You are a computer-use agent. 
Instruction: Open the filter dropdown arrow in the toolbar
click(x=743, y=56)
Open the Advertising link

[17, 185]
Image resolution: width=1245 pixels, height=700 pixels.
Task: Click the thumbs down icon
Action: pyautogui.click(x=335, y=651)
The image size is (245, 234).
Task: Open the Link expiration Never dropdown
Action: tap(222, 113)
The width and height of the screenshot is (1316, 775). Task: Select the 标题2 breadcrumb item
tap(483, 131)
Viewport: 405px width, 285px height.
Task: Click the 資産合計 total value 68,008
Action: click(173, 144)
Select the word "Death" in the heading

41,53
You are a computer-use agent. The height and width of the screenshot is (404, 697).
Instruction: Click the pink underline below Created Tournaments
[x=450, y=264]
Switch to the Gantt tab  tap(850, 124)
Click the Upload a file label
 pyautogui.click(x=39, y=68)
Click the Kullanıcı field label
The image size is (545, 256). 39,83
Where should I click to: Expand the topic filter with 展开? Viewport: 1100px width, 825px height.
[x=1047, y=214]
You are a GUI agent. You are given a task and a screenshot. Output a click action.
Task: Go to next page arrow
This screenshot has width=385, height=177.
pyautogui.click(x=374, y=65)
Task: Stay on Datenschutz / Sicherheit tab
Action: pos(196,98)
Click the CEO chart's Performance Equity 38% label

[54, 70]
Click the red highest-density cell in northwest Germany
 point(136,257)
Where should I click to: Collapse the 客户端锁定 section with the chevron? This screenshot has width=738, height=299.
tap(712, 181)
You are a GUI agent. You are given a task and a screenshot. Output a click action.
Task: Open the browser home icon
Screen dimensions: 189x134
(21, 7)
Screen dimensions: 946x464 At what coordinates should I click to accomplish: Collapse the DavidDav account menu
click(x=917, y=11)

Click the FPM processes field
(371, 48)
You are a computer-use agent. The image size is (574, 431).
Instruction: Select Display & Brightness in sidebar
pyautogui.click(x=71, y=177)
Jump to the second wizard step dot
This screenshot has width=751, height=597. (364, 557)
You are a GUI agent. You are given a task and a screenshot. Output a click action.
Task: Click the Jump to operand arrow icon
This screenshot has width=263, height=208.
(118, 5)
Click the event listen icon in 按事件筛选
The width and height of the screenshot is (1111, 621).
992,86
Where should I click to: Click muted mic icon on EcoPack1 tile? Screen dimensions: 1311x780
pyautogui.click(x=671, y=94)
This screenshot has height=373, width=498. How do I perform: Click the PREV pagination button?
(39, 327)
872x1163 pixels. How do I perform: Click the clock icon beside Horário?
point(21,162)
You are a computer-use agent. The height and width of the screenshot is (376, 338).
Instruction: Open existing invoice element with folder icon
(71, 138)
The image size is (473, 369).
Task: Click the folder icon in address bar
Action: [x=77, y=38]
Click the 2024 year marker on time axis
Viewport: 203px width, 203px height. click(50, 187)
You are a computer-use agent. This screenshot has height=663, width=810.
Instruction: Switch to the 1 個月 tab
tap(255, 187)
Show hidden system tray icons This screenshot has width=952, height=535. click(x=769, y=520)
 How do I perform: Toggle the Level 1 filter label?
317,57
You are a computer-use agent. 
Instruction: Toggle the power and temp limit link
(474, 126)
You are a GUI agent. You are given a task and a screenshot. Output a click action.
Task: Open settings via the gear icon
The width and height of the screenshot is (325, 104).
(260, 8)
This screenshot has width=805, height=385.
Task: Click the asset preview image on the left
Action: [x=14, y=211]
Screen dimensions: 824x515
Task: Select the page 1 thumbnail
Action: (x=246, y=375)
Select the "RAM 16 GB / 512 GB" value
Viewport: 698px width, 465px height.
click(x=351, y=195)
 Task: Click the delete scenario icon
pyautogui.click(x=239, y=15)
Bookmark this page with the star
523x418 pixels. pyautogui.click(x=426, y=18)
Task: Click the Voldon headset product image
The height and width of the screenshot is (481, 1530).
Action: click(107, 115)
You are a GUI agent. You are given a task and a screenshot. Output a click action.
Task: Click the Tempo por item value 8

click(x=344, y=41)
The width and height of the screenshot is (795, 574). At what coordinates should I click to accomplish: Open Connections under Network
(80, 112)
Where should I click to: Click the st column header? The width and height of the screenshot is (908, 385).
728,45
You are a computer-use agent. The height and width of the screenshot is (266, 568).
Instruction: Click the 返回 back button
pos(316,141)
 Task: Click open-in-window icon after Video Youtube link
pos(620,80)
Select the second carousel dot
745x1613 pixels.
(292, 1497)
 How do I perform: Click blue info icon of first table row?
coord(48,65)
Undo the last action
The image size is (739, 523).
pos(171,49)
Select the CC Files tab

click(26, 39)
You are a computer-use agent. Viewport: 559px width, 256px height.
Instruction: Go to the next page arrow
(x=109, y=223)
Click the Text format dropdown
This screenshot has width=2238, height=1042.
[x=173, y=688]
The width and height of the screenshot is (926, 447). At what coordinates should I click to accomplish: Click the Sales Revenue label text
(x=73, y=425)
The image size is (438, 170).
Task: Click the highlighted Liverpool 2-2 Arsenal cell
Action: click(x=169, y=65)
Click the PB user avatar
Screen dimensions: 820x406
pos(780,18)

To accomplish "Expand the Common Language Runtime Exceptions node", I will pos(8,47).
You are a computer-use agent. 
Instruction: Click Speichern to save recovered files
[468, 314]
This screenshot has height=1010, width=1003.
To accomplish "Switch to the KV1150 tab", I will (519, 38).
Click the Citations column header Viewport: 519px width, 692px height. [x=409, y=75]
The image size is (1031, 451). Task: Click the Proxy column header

------------------------------------------------------------------------

» **WHAT YOU ARE ASKED TO DO**: Every line containing the word "will" must be copied from the material above.

» **ANSWER TO THIS EXERCISE**:
To accomplish "Expand the Common Language Runtime Exceptions node", I will pos(8,47).
To accomplish "Switch to the KV1150 tab", I will (519, 38).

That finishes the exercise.